DOCUMENT SECTION:
········
Beginning this month, the Centers for Medicare & Medicaid (CMS) is changing its star ratings on Nursing Home Compare and its Five-Star Quality Rating System, which allows consumers to compare quality between nursing homes.
CMS says the updates “reflect more transparent and meaningful information about the quality of care that each nursing home is giving its residents.”
The changes, which are expected to go into effect by mid-April, include revisions to the inspection process, enhancement of new staffing information and implementation of new quality measures.
As part of those changes, CMS will lift the freeze it imposed on health inspection ratings it put into place in February 2018. That freeze put a hold in each facility’s health inspection rating, during which inspections conducted after November 28, 2017 were not included in the facility’s star ratings calculation. The freeze was due in part to the agency’s implementation of a new inspection process. CMS said it didn’t want to rate nursing homes on health inspections until all of them were assessed at least once under the new survey – giving everyone a level playing field.
In addition, CMS is setting higher thresholds and evidence-based standards for nursing homes staffing levels. CMS found that as staffing levels increase, quality increases. As a result, nursing homes that report no registered nurse onsite will be assigned an automatic one-star rating. CMS also is changing its ratings based on the number of days a registered nurse is required to be onsite. Currently, nursing homes that report seven or more days in a quarter with no RN onsite are automatically assigned a one-star staffing rating. In April, the trigger will be reduced from seven to four days.
CMS also is introducing separate ratings for short- and long-stay measures to reflect the level of quality provided and is adding the long-stay hospitalization measure and a measure of long-stay emergency department (ED) transfers to the rating system.
The five-star system was adopted in 2008 and comprises three rating domains: health inspections, staffing, and quality measures. Changes and updates have been made along the way.
CMS notes that as a result of changes to the thresholds and methodology for performance on both the Quality Measures and Staffing domains, many nursing homes will see a decline in their rating in these areas until they make further improvements, while others may see an increase.
········
EXERCISE DATA:
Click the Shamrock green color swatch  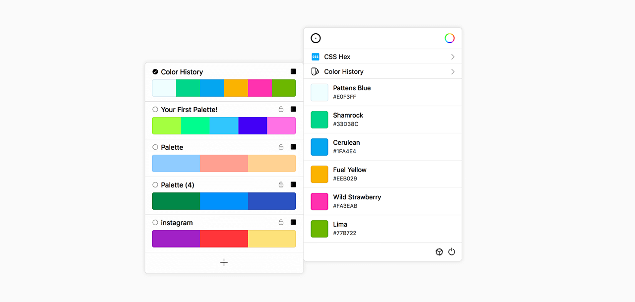click(319, 120)
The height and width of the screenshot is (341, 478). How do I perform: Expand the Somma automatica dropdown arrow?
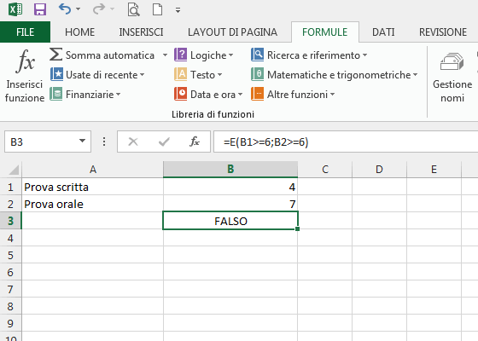165,55
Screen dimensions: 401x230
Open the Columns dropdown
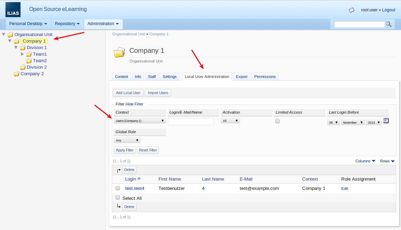click(x=365, y=161)
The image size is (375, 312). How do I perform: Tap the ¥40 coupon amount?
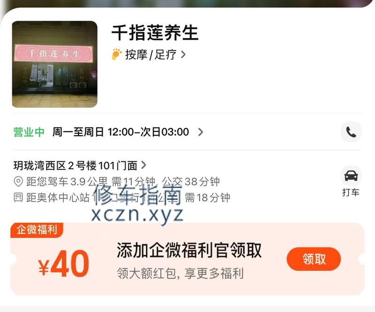click(x=64, y=263)
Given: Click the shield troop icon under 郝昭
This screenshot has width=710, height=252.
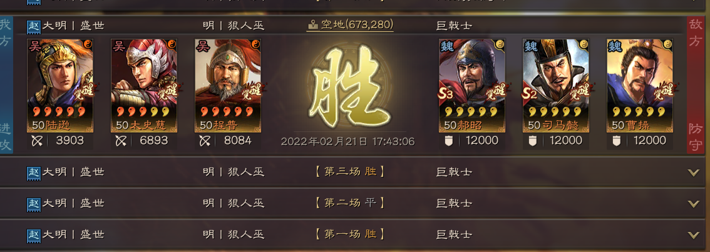Looking at the screenshot, I should point(449,141).
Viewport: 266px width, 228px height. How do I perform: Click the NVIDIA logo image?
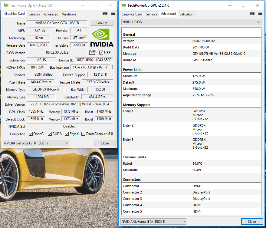click(102, 38)
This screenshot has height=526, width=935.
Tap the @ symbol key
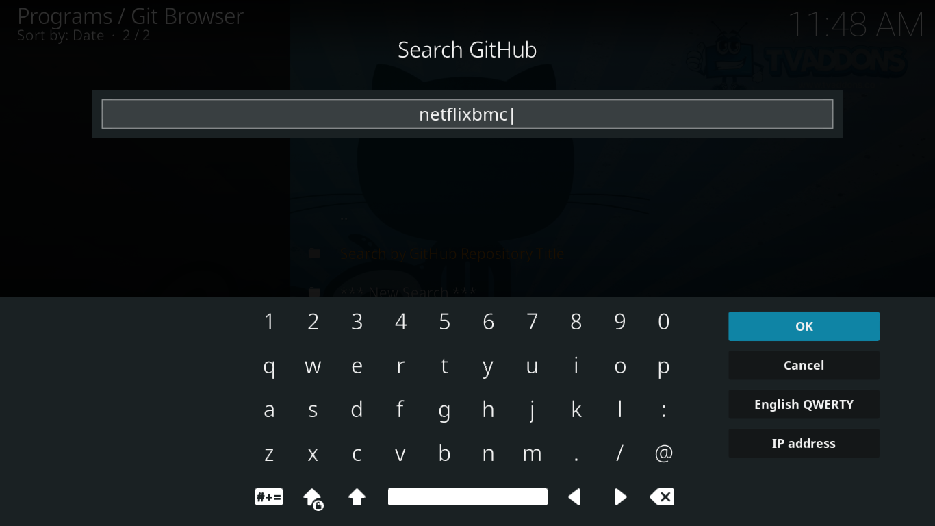[x=663, y=453]
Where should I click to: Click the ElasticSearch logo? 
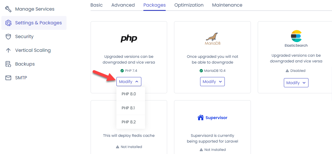click(x=296, y=36)
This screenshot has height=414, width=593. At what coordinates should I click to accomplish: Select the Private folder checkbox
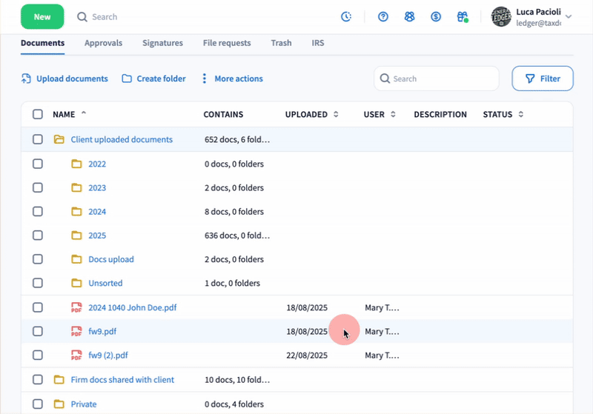(38, 404)
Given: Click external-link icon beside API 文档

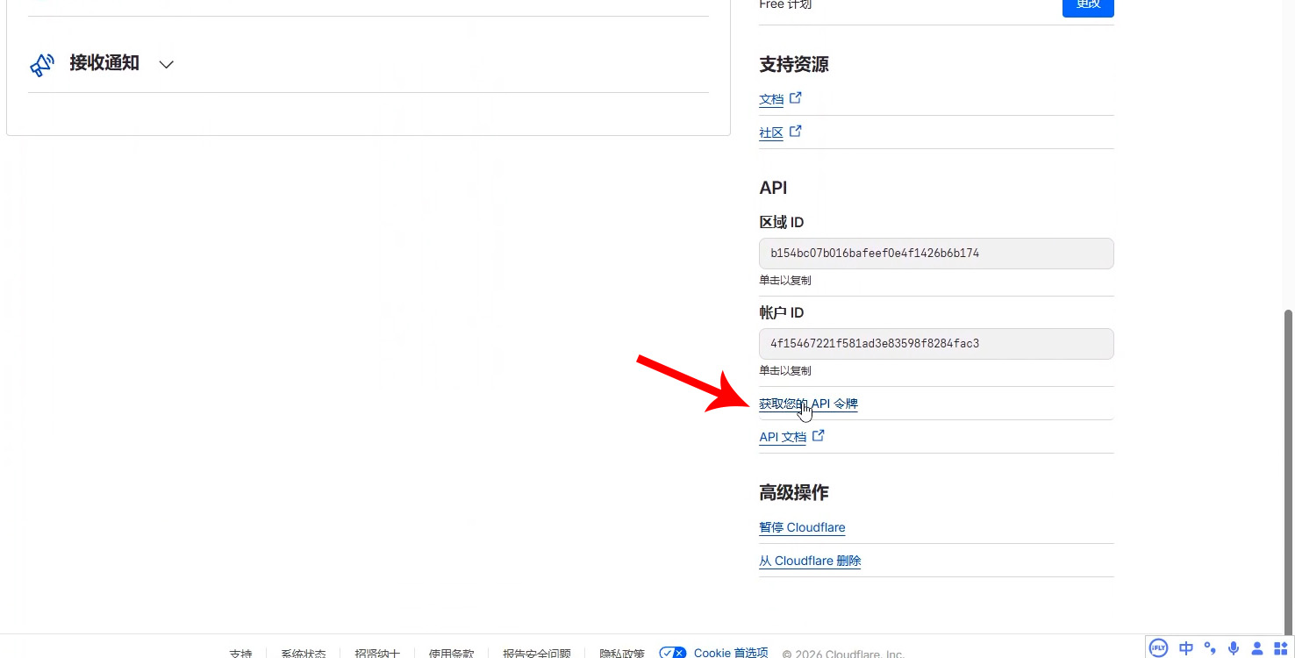Looking at the screenshot, I should pyautogui.click(x=819, y=436).
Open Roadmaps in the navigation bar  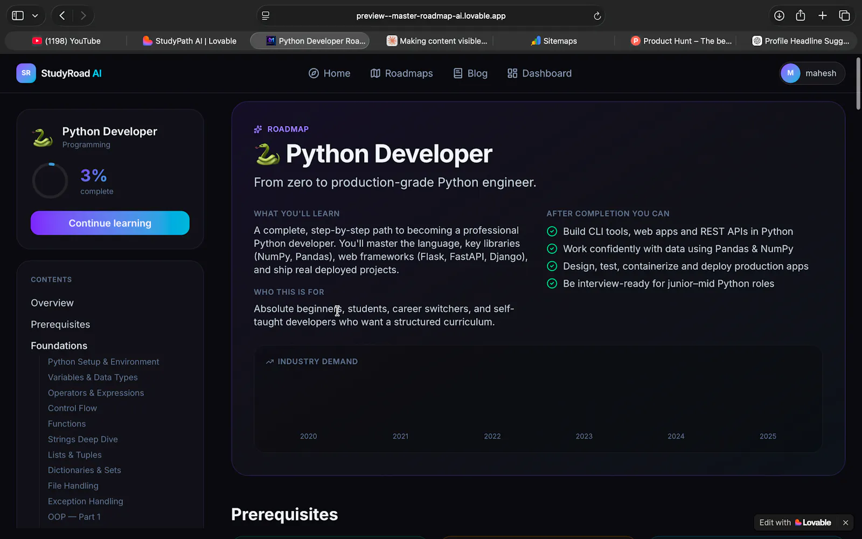[401, 73]
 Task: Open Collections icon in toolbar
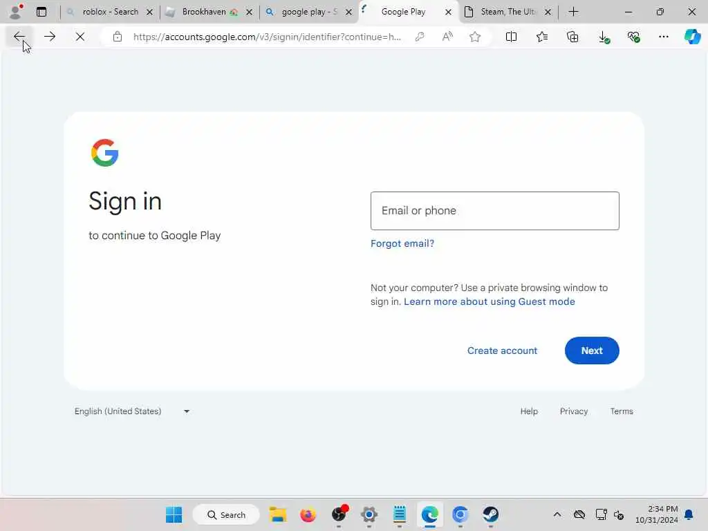click(572, 37)
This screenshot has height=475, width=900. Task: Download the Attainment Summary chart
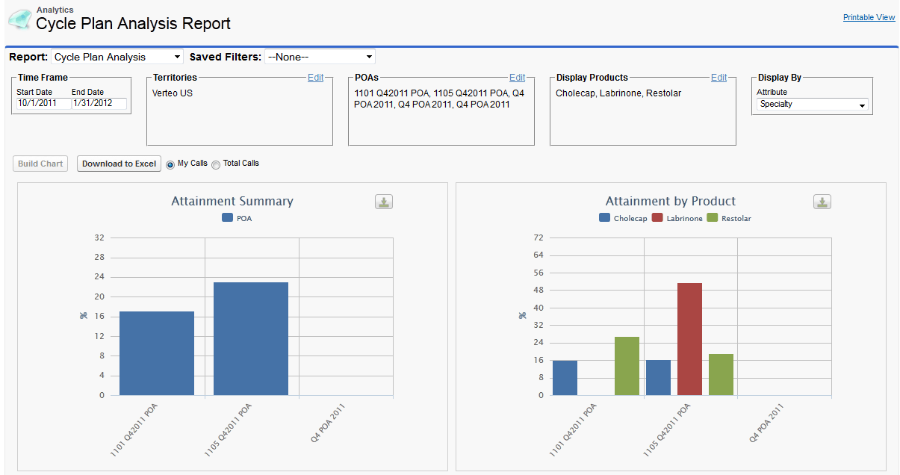click(x=384, y=202)
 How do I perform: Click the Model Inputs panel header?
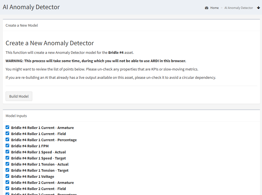16,116
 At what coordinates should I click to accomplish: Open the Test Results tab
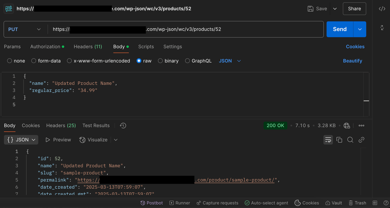tap(96, 125)
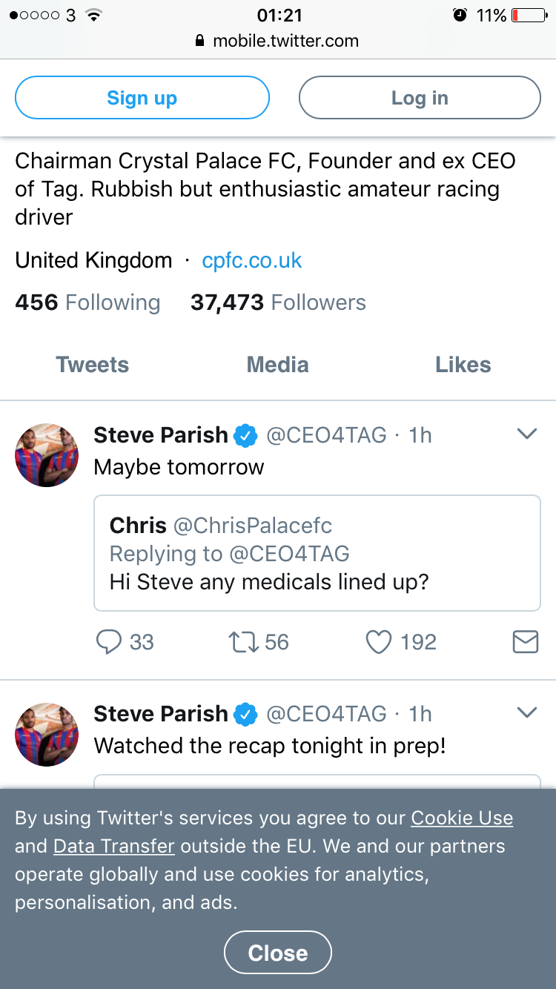Open the dropdown on 'Watched the recap' tweet
556x989 pixels.
tap(526, 712)
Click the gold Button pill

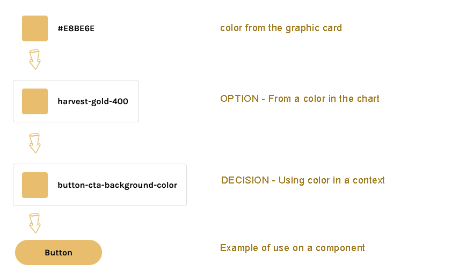pyautogui.click(x=59, y=253)
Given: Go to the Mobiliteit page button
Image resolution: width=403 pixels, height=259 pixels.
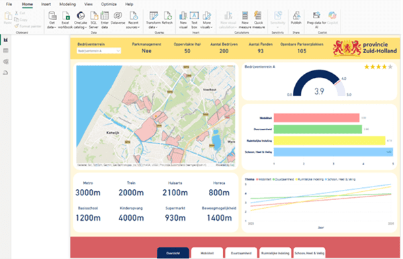Looking at the screenshot, I should click(207, 253).
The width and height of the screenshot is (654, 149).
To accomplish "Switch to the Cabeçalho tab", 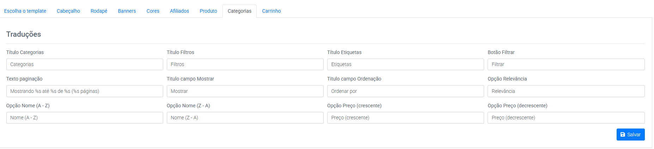I will 68,11.
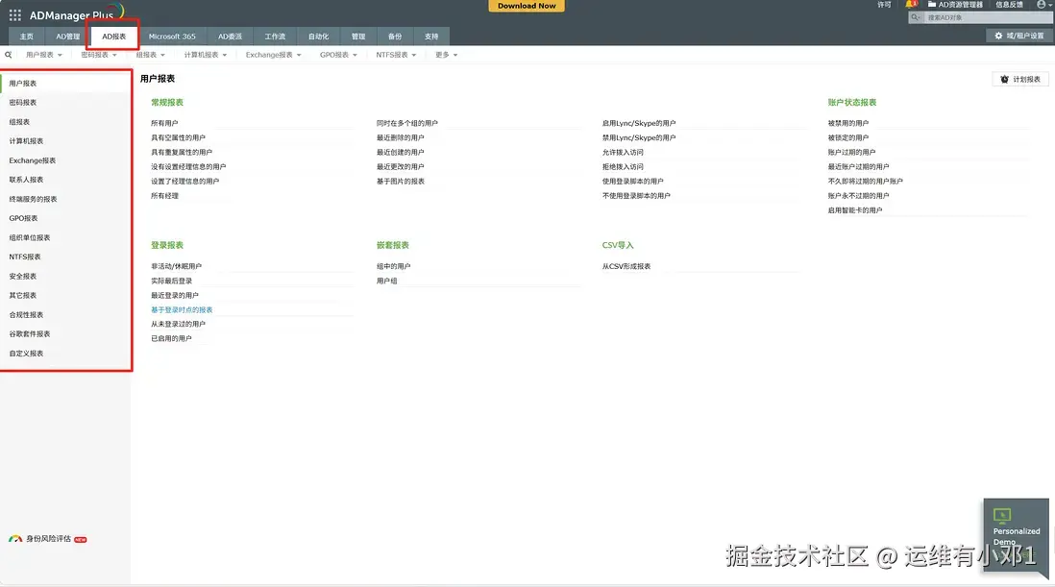Click the notification bell icon
This screenshot has height=587, width=1055.
click(x=911, y=5)
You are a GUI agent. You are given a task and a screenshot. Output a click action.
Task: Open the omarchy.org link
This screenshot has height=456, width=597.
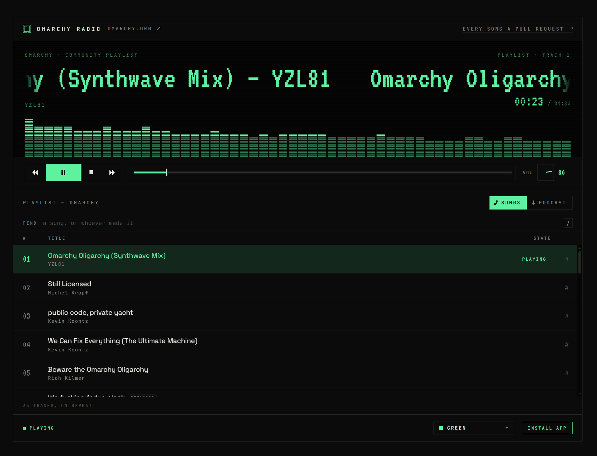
········
EXERCISE TASKS:
1. Repeat the section of the article on nursing home star ratings that starts at "The changes, which" and ends at "level playing field.".
2. In the article on nursing home star ratings, starting in April, how many days in a quarter with no registered nurse onsite will trigger an automatic one-star staffing rating?

ANSWERS PROVIDED:
1.
The changes, which are expected to go into effect by mid-April, include revisions to the inspection process, enhancement of new staffing information and implementation of new quality measures.
As part of those changes, CMS will lift the freeze it imposed on health inspection ratings it put into place in February 2018. That freeze put a hold in each facility’s health inspection rating, during which inspections conducted after November 28, 2017 were not included in the facility’s star ratings calculation. The freeze was due in part to the agency’s implementation of a new inspection process. CMS said it didn’t want to rate nursing homes on health inspections until all of them were assessed at least once under the new survey – giving everyone a level playing field.

2. Four days.